I held up my right hand to block my face in the mirror, and I saw something I shouldn’t. The little black stain was probably caused by the dirty mirror, because when I turned my palm around to look at it directly, it was red from a burn, not black with sin. Downstairs, a child’s scream turned to laughter. I pressed my lips between my teeth.
Antonio looked down at me. “Theresa?”
“I didn’t…” I pressed my finger to his lips. “I can’t accept that you forgive me.”
He sat down, twisting to face me. “You didn’t mean it.”
Mean it? What did that even mean? No one means to shoot anyone, except psychopaths and nihilists.
“I did mean it.”
He pulled my fingers away from his lips, but I shook my head violently and put both hands over my face. I couldn’t look at him, or anyone. Especially not myself. That mirror, it bothered me. It flattened everything into truth.
Antonio straightened like a shot, straddling me. He took my hands from my face and filled my vision. The eye of the storm: a place of peace and calm, and the most dangerous space to be in. The eye made you complacent and comfortable, and the next minute, while you were enjoying the cloudless sky, you’d be swept into a violent wind.
“Theresa,” he said, his accent like music, the concern on his face as real as his taste on my tongue. “Contessa. Amore mio. Ascolta. We are animals. You. Me. The kids playing outside. We wash ourselves. We cook our food. We speak in big words and have ideas. But we are animals. We fuck and we shit, and when we have to survive, we kill.”
We kill. Did that mean everyone, or just me? Just us? Just the family I’d forced my way into for reasons that even I couldn’t articulate?
“No. I don’t believe that,” I said, knowing he was right no matter how I let the light hit it.
He cupped my chin and held my head fast, as if keeping me still would ensure I heard him. “Your life will be easier if you accept it.”

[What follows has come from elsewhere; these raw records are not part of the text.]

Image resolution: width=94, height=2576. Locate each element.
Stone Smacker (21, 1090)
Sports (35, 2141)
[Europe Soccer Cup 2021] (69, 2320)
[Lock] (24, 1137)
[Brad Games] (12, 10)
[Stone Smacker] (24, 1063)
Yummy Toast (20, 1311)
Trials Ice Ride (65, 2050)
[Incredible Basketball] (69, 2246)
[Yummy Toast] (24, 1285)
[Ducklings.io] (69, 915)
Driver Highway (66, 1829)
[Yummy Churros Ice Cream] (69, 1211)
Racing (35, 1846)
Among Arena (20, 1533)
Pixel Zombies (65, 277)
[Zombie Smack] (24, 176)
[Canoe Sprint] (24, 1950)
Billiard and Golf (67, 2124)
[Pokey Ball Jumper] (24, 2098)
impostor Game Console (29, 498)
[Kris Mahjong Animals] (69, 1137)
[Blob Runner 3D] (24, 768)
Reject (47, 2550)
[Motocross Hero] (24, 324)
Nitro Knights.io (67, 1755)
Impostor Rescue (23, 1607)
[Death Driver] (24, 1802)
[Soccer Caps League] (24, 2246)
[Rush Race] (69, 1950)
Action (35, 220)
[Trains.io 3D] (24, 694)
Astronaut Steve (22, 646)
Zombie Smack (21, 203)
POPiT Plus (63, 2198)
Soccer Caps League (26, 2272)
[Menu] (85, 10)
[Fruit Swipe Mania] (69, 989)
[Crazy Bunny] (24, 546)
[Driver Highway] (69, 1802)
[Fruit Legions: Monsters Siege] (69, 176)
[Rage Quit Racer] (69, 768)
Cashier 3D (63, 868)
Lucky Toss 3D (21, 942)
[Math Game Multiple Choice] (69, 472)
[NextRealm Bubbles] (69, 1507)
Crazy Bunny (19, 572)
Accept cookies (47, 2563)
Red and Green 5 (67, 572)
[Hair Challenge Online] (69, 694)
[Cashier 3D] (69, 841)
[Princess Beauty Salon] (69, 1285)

What about me deserved an easy time of it? I’d never earned the ease I’d been given, and now that I’d done what I’d done, my worthiness was even more questionable. His eyes met mine, and I saw nothing but the depth of his troubles. Decades’ worth of weight. Would I add mine to his? Would I harp on my sin until he took responsibility for my corruption? I could break him. I knew that. If he thought I was destroyed beyond recognition, he’d take it all on himself.
“I’m fine,” I said. “Just adjusting.”
“Don’t adjust too much. If something has to be done again, it’s for me to do.”